### TASK PROMPT
List every news outlet or publication named in the piece on Donald Sterling below.

Wednesday, April 30, 2014

Donald Sterling's Rights Were Violated - No, Not Those Ones

In the recent Donald Sterling controversy, nearly everyone in the world (well, nearly everyone in the world who cares about it) has focused on the man's racist comments, and applauded the NBA for the way they rushed to judgement and punished the man.

But ALMOST NOBODY has raised a red flag about the invasion of this man's privacy that led to the airing of his racist comments. Sure, there's a right to free speech in this country, but there's also a right to privacy. This man's PRIVATE comments in a PRIVATE phone conversation were sold, without his knowledge or permission, to TMZ, who proceeded to broadcast them publicly.

I don't care how objectionable, racist, or misanthropic Sterling's remarks were. THEY WERE STILL PRIVATE.

Here's how two prominent black men weighed in on it: http://www.theblaze.com/stories/2014/04/30/two-prominent-black-voices-offer-a-very-different-perspective-on-sterling-punishment-mob-rule-is-dangerous/

The great Kareem Abdul-Jabbar was one of those men. The article in TheBlaze merely quotes from his guest editorial in Time magazine. The Time article is worth reading in full. In a nutshell, KAJ slaps YOU, the reading and reacting public, around for two very good reasons:

1. Sterling's racist actions have been going on for years, and they've been a lot more public, and a lot more damaging than this recorded-and-leaked private conversation. People were actually being hurt in 2006 and 2009. It was in all the papers. To quote the man: "What bothers me about this whole Donald Sterling affair isn’t just his racism. I’m bothered that everyone acts as if it’s a huge surprise. Now there’s all this dramatic and very public rending of clothing about whether they should keep their expensive Clippers season tickets. Really? All this other stuff I listed above has been going on for years and this ridiculous conversation with his girlfriend is what puts you over the edge? That’s the smoking gun?"

### DATA LINES
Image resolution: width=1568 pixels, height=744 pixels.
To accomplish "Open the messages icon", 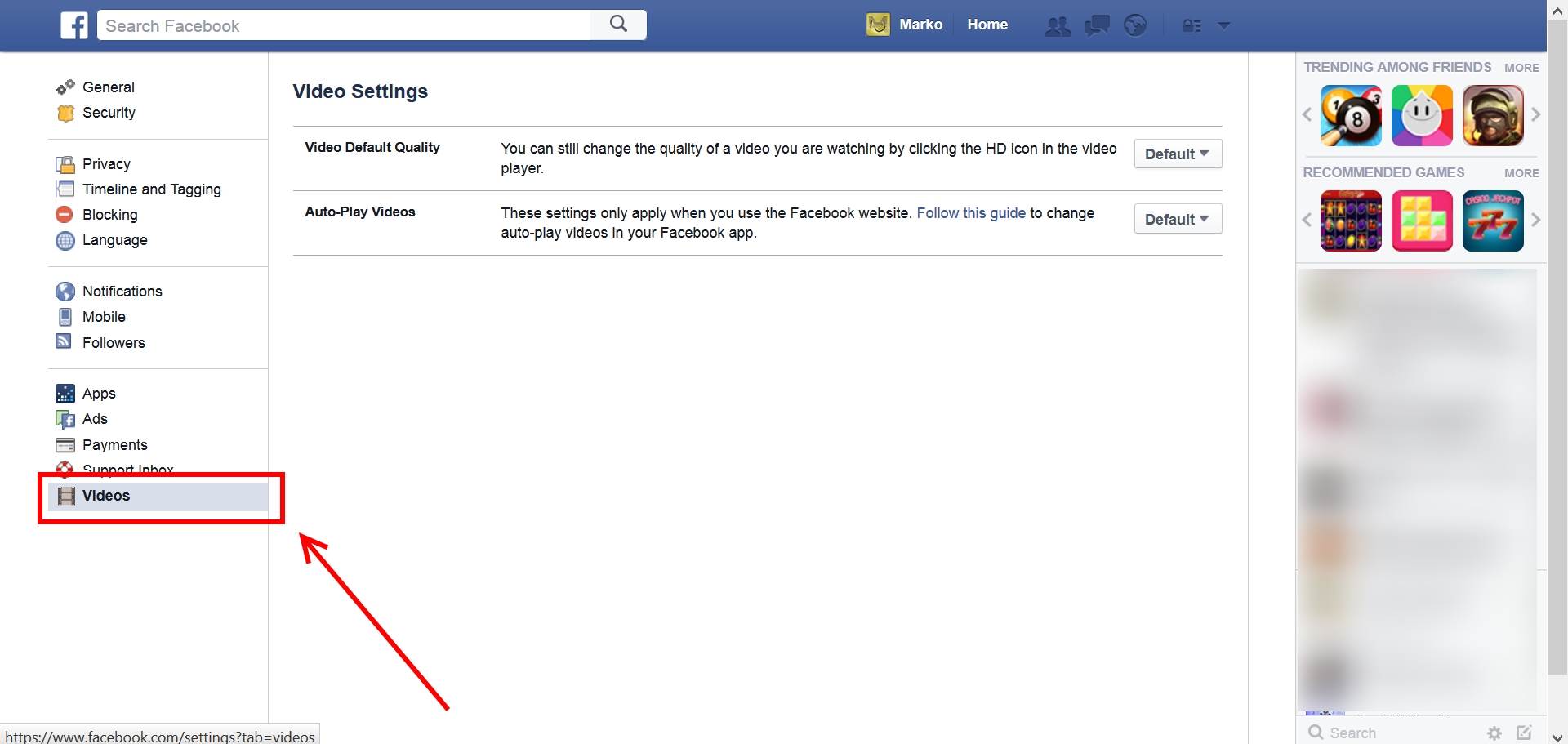I will 1096,26.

### RESULT BELOW
TMZ, TheBlaze, Time magazine